Gott selbst wird auf- und angerufen.
Nun ist die Tradition christlicher Dichtung, deren Nachfahr und Erbe Lehnert ist, im deutschsprachigen Raum seit langem abgerissen, wenige nachzüglerische Ausnahmen, selber auch schon jahrzehntealt, bestätigen die Regel. Die Verweltlichung ist allgemein, man könnte sich Sorgen machen. Doch Lehnert ficht das nicht an. Fern religiöser Erbauung und kommoder Frömmigkeit, bietet er im Tausch für die metaphysische Erkaltung Glaubensfeuer, eine wache Beobachtung – nicht von ungefähr zitiert er Spinoza, der sich seinen Lebensunterhalt als Linsenschleifer verdiente – und eine kräftige Sprache, die sich ihrer Herkunft aus einem streitlustigen Protestantismus wohl bewusst ist.

Windzüge ist Lehnerts siebenter Gedichtband (zuletzt erschien Aufkommender Atem, 2011). Er versammelt, verteilt auf vier Kapitel, 66 Gedichte. Formstreng sind die allermeisten, erst zum Schluss hin erlaubt sich Lehnert lockerere Fügungen.

Eröffnet wird der Band mit fünf rätselvollen Gedichten zu je 8 Versen im Kreuzreim („Aus der Frühe“). Darin das Paradox eines „Gott[s], der hungert“, der  möglicherweise, zutiefst menschlich, „[v]erunsichert“ ist; auch der Widersinn von „Steine[n] / im Rucksack“.
Ein missmutiges und zweiflerisches lyrisches Ich verkündet:
„Ich mache keine Worte mehr. / Es gibt genug.“
Der Vers: „ich wachse gleichmäßig wie Gras[,]“ klingt stoisch, oder störrisch – doch wer sagt hier „ich“? Ist es ein Nachhall des Worts von Angelus Silesius, Gott sei das Grün der Wiesen?  

Nach diesen spröden vierzig Versen (wie die vierzig Tage in der Wüste), schlägt das umfangreiche zweite Kapitel, „Brennender Dornbusch“, unverzagtere Töne an.
33 Gedichte umfasst dieser Teil.
Viele umkreisen die Natur als Schöpfung, richten den Blick auf die niederen Wesen und Formen (Qualle, Falter, Mücke, Vogel, Blatt, Gras), die jedoch nicht als isoliert begriffen werden, sondern als Modus des Göttlichen, als Muster in einem Kontinuum: zum Beispiel die Libelle, der „das Graslicht in die Augen weht“, und die an einer Stelle „zögert“, „die Flügel [...] voll von Unsichtbarem“.
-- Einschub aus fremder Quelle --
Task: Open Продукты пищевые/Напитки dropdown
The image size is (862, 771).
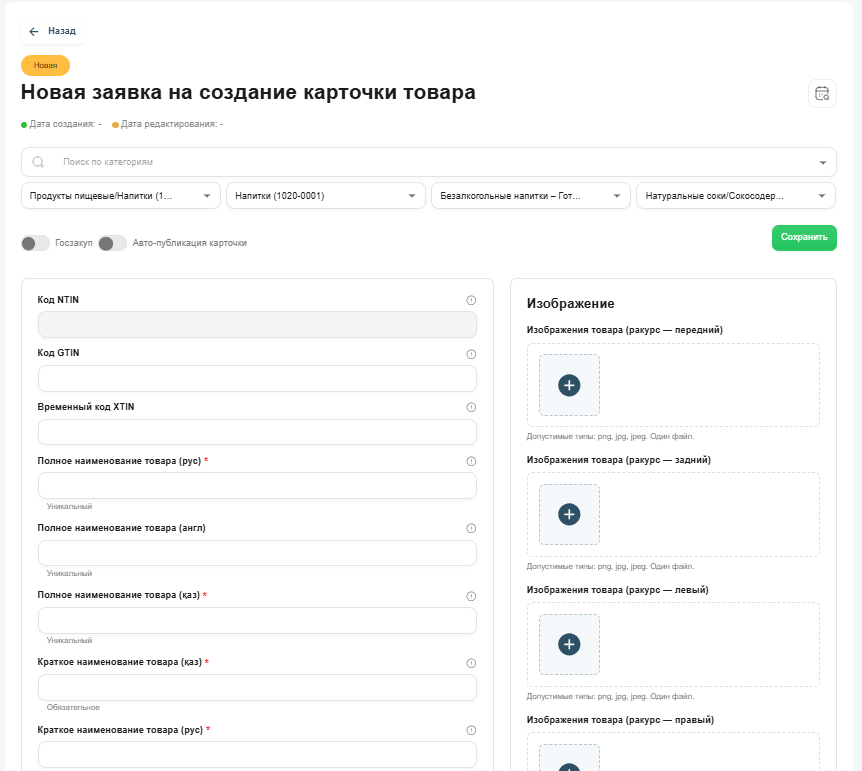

Das Numinose erscheint vor allem als etwas Leuchtendes. Helle, Klarheit, Durchsichtigkeit, Glanz sind je Spiegel der Transzendenz.
„Ein blaues Licht schließt sie von innen ein[.]“, wird in einem magischen Bild jene Libelle beschrieben. Der Strandgänger in einem thematisch verwandten Gedicht spricht zur Qualle:
„[...] uns erfüllt ein Licht, das uns nicht kennt“.
Der „Namenlose“ wird auch in Abstufungen von Atem, Hauch, Wind, Sturm, von Schwelen, Brennen, Glut und Feuer bedeutet (eben nicht benannt) und teilt sich durch diese mit: „Der Wind zog stetig weiter seine Schrift.“
Lehnerts Pneumatologie ist demnach auch eine Lehre der Entflammung.
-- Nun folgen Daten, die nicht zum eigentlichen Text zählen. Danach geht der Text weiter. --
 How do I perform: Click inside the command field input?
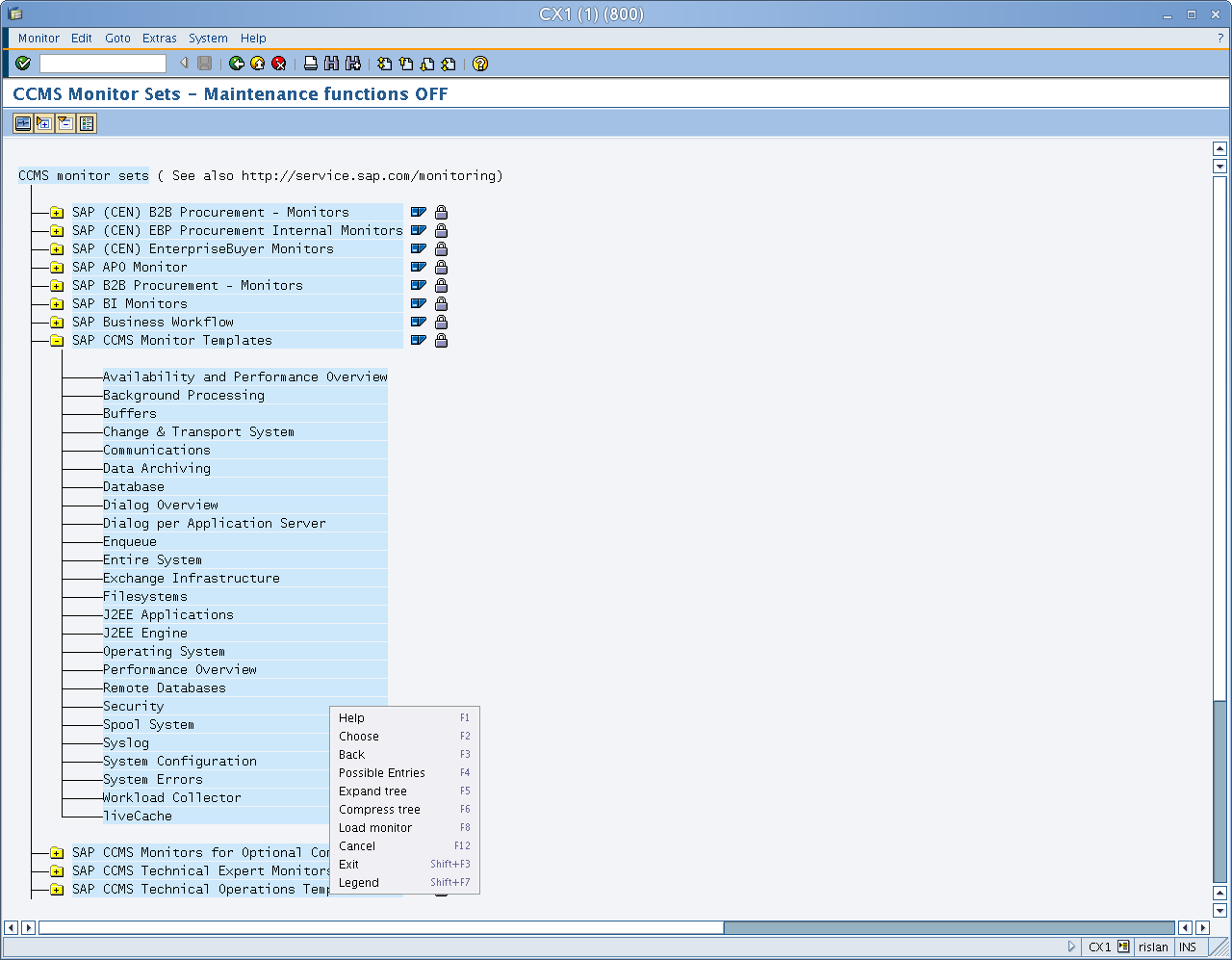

Drei irreguläre Sonette stehen am Anfang dieses Kapitels, deren erstes, „Ein Vogel will erwachen [...]“, dem Gedenken Hans Werner Henzes gewidmet ist, dem 2012 verstorbenen Komponisten, zu dessen Konzertoper Phaedra (2007) Lehnert das Libretto geschrieben hatte. Behutsam gefügt und zartklingend, bezeugt es Lehnerts Sensibilität für noch die feinsten Phänomene der Natur, die in Windzüge verschiedentlich hervortritt (z. B. auch im Gedicht „Ich wachte auf von einem Vogellaut“), und wurde übrigens wiederum von Henze vertont.
Übertroffen wird dieses Sonett von einem anderen, Volker Braun zugeeigneten Sonett: „Der Aal, verstecktes Brennen, Rauch [...]“ beeindruckt mit dunkelvokalig-gebeizter Lautung, die Lehnert mit hellen Is, Liquida (l, r), Zisch-/Reibelauten und Plosiven (b, p, t) kombiniert und kontrastiert („das Baumblut zischelt aus den Poren“, „im Fluß die Fische waren giftig, nie / ein Aal, nur Rauch und Ahornstümpfe, Balken[,]“) – ein Kunststück.
Andere Gedichte zeigen Lehnerts Faible (und Begabung) für Naturmystik:
„[...] in die Hügel / sind Stämme eingesenkt wie Stummgebete“, heißt es dann zum Beispiel, die Verse sprechen vom „lange[n] Schlaf der Felsen“ oder preisen die Krähen: „Ihr Krähen, hütet uns das stille Feuer, / hütet Jahr und Tag, die Spinnenweben, / wo längst die Spinne fort ist, das Verschweben / der Sträucher, der erinnerten Gemäuer, // wo blank die Bänke stehen ohne Tisch.“

Das dritte Kapitel versammelt formal weit ausgreifende, zuweilen wuchtige, Gedichte, oft, aber nicht nur, vor dem Hintergrund einer winterlichen Landschaft.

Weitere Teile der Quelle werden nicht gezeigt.